**What to work on**
a) According to the passage about vendoring the Marten docs, how many source pages remain after .vitepress/ and dist/ are excluded?
b) Continue the passage about chunking and vendoring the Marten docs from its last sentence.

**Source extract**

*-*-*

The fix is to split each page into chunks, embed each chunk separately, and retrieve at the chunk level. Get chunking wrong and retrieval quality collapses no matter how good your embedding model is. So this is where the work goes.

The corpus: vendored VitePress docs

Marten publishes its docs as VitePress markdown. Rather than make the sample clone the repo, I vendored a copy of just the markdown into a single archive, corpus/docs.zip, laid out as marten/<path>.md. A small script refreshes it from local clones:

# scripts/vendor-docs.sh (abridged): source markdown only, then zip it up
rsync -a --prune-empty-dirs \
  --exclude='.vitepress/' --exclude='dist/' \
  --include='*/' --include='*.md' --exclude='*' \
  "$MARTEN_DOCS/" "$stage/marten/"
( cd "$stage" && zip -q -r -X corpus/docs.zip marten )

One gotcha worth calling out: a VitePress docs folder often contains a .vitepress/dist build directory with a second copy of every page. Include it by accident and your corpus is half duplicates, which then show up as near-identical search hits. Excluding .vitepress/ and dist/ roughly halves the corpus, leaving the 156 source pages we actually want, about 476 KB zipped. Keeping it as one archive means the repo carries a single artifact instead of hundreds of loose files, and the loader reads markdown straight out of the zip with ZipArchive, so there is no extraction step.

*-*-*

**Dataset extract**
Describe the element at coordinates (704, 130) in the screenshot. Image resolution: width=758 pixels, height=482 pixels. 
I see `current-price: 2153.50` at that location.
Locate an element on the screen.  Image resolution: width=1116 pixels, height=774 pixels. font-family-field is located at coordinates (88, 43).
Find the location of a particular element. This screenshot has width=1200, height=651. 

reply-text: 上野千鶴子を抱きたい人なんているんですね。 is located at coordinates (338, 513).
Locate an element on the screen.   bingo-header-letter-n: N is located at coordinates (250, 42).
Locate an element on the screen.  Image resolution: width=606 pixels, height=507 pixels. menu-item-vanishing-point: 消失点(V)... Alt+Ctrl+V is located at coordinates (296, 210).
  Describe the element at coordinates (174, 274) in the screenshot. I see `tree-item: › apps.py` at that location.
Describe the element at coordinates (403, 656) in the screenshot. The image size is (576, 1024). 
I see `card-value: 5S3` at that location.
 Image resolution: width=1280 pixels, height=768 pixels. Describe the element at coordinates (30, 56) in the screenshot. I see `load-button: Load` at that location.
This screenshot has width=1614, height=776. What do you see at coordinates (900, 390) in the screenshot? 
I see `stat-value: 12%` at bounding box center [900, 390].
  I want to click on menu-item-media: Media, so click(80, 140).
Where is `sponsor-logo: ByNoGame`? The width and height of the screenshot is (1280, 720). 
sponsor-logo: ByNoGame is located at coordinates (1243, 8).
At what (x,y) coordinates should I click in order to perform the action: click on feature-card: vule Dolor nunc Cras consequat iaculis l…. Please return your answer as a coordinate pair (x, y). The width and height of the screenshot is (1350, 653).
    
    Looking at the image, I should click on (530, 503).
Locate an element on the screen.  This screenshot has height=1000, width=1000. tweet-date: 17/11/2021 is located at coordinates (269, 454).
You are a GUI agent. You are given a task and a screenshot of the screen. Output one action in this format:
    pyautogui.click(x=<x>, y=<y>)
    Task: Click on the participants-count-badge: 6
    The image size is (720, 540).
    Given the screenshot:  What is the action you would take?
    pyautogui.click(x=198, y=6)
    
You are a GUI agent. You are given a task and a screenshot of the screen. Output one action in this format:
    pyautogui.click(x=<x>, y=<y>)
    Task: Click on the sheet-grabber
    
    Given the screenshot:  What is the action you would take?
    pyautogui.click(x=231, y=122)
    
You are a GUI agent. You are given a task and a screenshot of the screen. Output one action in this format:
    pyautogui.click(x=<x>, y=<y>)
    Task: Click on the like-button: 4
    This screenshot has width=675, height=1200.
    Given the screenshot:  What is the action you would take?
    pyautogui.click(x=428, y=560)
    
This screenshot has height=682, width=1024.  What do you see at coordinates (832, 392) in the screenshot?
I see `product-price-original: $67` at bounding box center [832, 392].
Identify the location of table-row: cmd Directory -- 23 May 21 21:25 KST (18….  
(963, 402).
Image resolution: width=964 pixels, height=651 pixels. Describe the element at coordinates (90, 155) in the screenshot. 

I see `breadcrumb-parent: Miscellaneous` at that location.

*-*-*

**Answers for the tasks**
a) 156 source pages remain, about 476 KB zipped.

b)
The stack, in one breath

Nothing about the storage or model layer changes from Part 1. Postgres with the vector extension and Ollama run in two containers; Marten is configured with opts.UsePgVector(); embeddings come from the same OllamaEmbeddingProvider hitting Ollama’s /api/embed. If any of that is unfamiliar, Part 1 walks through it slowly. The only additions here are a new document type and a chunking loader.

The chunk document

Each retrievable passage is a Marten document. Alongside the text and its embedding, it carries enough provenance to cite the source: which library, which file, the page title, the section heading, and the published URL.

public class DocChunk
{
    public string Id { get; set; } = "";        // "{source}:{path}#{index}"
    public string Source { get; set; } = "";     // e.g. "marten"
    public string Path { get; set; } = "";       // "postgres/pgvector.md"
    public string Url { get; set; } = "";         // published doc URL, for citations
    public string Title { get; set; } = "";       // page H1
    public string Heading { get; set; } = "";     // nearest "## " heading
    public string Content { get; set; } = "";     // the chunk text
    public float[]? Embedding { get; set; }       // 768-dim, null until ingested

    // "pgvector Support > Vector similarity search"
    public string Breadcrumb => Heading.Length > 0 ? $"{Title} > {Heading}" : Title;
}

Register it next to the Part 1 Movie type, and give it its own HNSW index (the HnswVectorIndex schema object from Part 1 is parameterised by table and column, so it is a one-liner):

opts.RegisterDocumentType<DocChunk>();
opts.Storage.ExtendedSchemaObjects.Add(new HnswVectorIndex(
    "public", "mt_doc_docchunk", "embedding", EmbeddingDimensions));

Chunking markdown

The loader reads each .md entry from the zip and does three things: clean the VitePress markup, find the page title, and split the body into section-sized chunks.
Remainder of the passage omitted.